Spinach : Spinach Is A Nutrient-Rich Leafy Green That Provides Vitamins A And K As Well As Iron Calcium And Folate. It'S Great For Promoting Strong Bones And Overall Health.
Blueberries : Blueberries Are Rich In Antioxidants Particularly Anthocyanins Which Help Protect Cells From Damage.
Salmon : Salmon Is A Fatty Fish That'S Rich In Omega-3 Fatty Acids Which Are Crucial For Brain Development And Heart Health. It'S Also A Good Source Of High-Quality Protein.
Oats : Oats Are A Whole Grain That Provides Fiber Vitamins And Minerals. They Are An Excellent Source Of Complex Carbohydrates Which Provide Sustained Energy For Active Kids.
Greek Yogurt: Greek Yogurt Is A Protein-Packed Dairy Option That Contains Probiotics Which Support Digestive Health. It'S Also A Source Of Calcium And Vitamin D For Strong Bones.

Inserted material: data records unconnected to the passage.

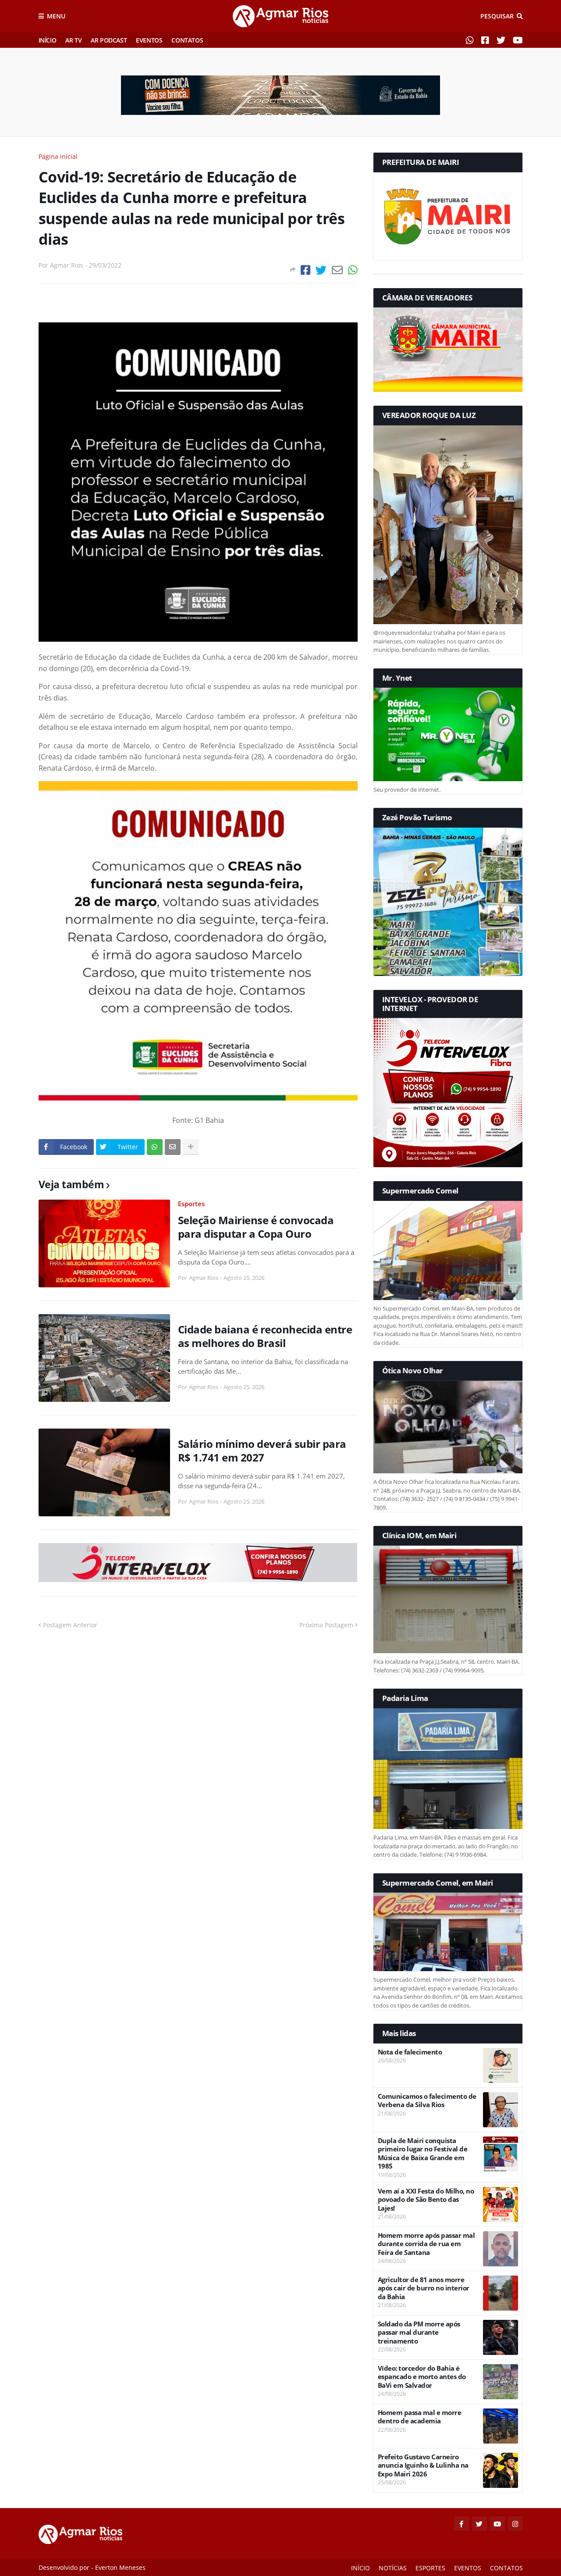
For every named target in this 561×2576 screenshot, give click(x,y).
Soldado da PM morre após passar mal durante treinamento (419, 2332)
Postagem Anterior (70, 1625)
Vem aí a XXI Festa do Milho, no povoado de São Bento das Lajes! (426, 2199)
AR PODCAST (109, 40)
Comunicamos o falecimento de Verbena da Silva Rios (427, 2100)
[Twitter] (321, 270)
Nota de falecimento (410, 2052)
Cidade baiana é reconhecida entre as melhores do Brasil (265, 1336)
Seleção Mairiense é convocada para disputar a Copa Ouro (256, 1226)
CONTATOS (187, 40)
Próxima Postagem (326, 1625)
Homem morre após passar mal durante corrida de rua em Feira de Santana (426, 2244)
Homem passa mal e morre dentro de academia (420, 2417)
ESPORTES (430, 2568)
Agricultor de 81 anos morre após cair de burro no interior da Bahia (423, 2288)
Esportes (191, 1203)
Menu (56, 16)
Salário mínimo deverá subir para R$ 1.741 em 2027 (262, 1450)
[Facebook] (305, 270)
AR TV (73, 40)
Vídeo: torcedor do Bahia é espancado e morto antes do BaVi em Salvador (422, 2377)
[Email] (337, 270)
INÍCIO (48, 40)
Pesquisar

Sweet Potatoes: Sweet Potatoes Are Rich In Beta-Carotene A Powerful Antioxidant That Converts To Vitamin A In The Body. They Are Also A Good Source Of Fiber And Potassium.
Quinoa : Quinoa Is A Nutrient-Dense Grain That Is High In Protein And Contains All Nine Essential Amino Acids. It'S An Excellent Alternative To Traditional Grains Like Rice Or Pasta.